Personalmente provengo del viejo sistema del bachillerato, en el que había que memorizar y saber relacionar conceptos, en el que el respeto al profesor era algo normal, en el que te recomendaban que fueses capaz de enriquecer esos conocimientos con lecturas no impuestas y en el que el esfuerzo y el mérito eran valores importantes. De aquel tiempo del don y donde no servía de nada decirles a los padres que el profesor nos tenía manía y que esa era la razón del suspenso o de la expulsión temporal, guardo la huella de algunos docentes que me ayudaron a construir mi identidad y mi universo. Lo mismo lo he comprobado con mi madre, una maestra vocacional que durante más de treinta y cinco años fue la maestra del barrio por la que pasaron generaciones de una misma familia y a la que todavía paran por la calle para contarle sobre como les va con su profesión, sus nietos o sus hijos. También ella y los profesores de su época tuvieron que enfrentarse a padres cazurros, a alumnos insufribles o violentos y a rebeldes adolescentes, pero tanto los padres como los alumnos les reconocíamos con respeto un saber y unos valores en sus actitudes y en su conducta.

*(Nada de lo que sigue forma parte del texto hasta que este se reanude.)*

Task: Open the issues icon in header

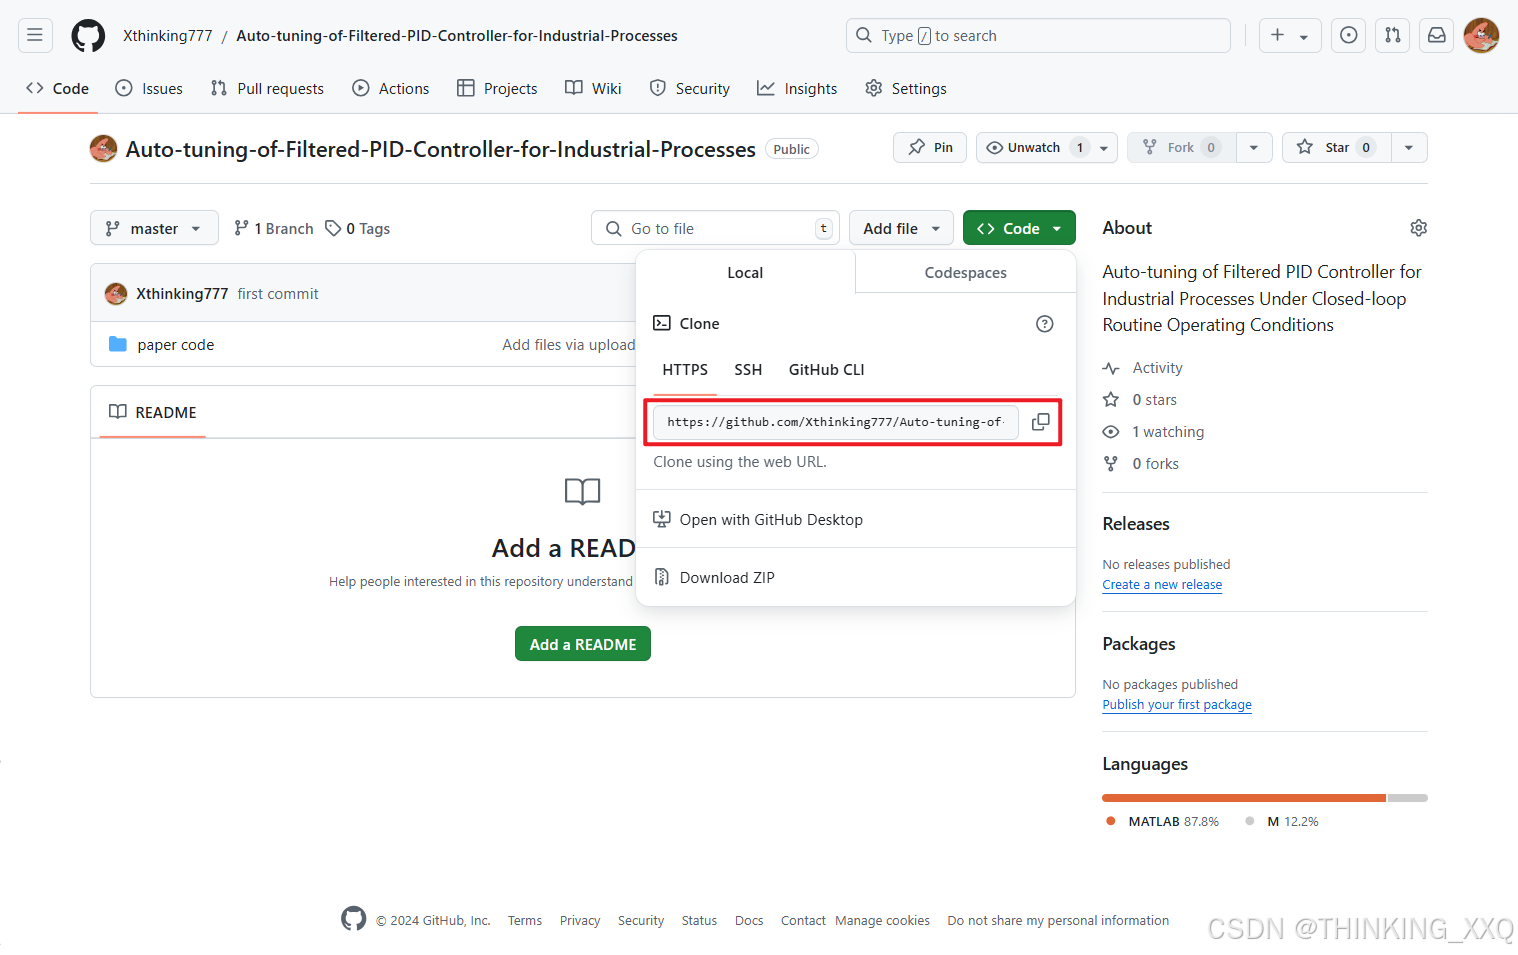Action: point(1348,35)
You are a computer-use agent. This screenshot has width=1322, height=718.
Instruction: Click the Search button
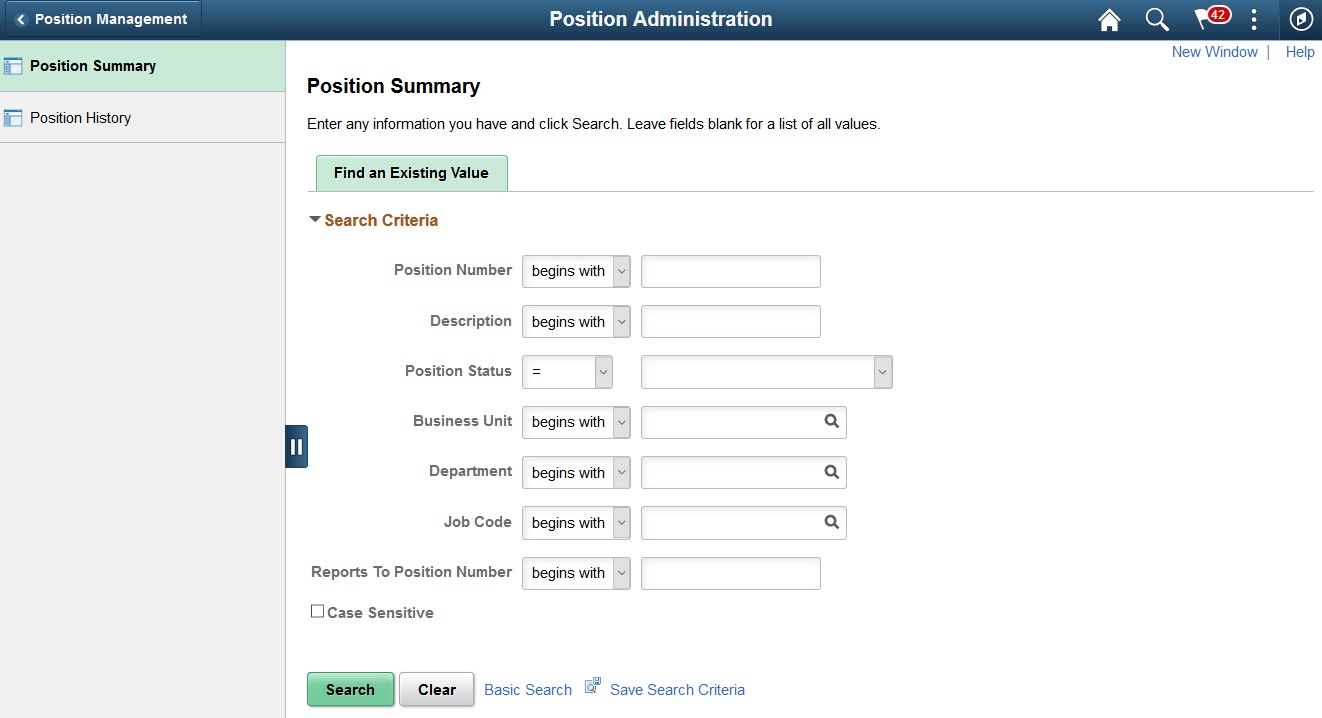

Esas antiguas cualidades son la que pretende rescatar y poner de actualidad la Ley de Autoridad propuesta por Esperanza Aguirre, a quien ya se le han echado encima los que defienden la medida de rebajar la calidad y la exigencia para que suspenda el menor número posible de alumnos, que la disciplina es un concepto franquista, que de lo que se trata es de saber gestionar la educación, que era el antiguo sistema el que propiciaba que hubiese alumnos más avanzados que otros y que de nada sirve que los estudiantes conozcan el parentesco entre la filosofía, el arte, las matemáticas y la literatura. Es verdad que la autoridad no se otorga por decreto y que poner una tarima en las clases no le confiere estatus al profesor. Pero sí que es necesario devolver a los profesores su lugar, además de dotarlo de instrumentos y de apoyarlos con reglas escolares. Algo que existe en cualquier empresa a la que, en un futuro, accederán los estudiantes que hoy campean, compadre, a sus bravuconas anchas y amparados por algunas leyes con demasiados agujeros. Tal vez la futura Ley deba ser mejor hilvanada, además de que ha de ser aprobada por consenso, pero posiblemente sea el primer paso para debatir a fondo y resolver el deterioro y el caos de la educación española. No olvidemos, que lo hemos hecho, que la sociedad es un reflejo de la escuela que han tenido sus ciudadanos.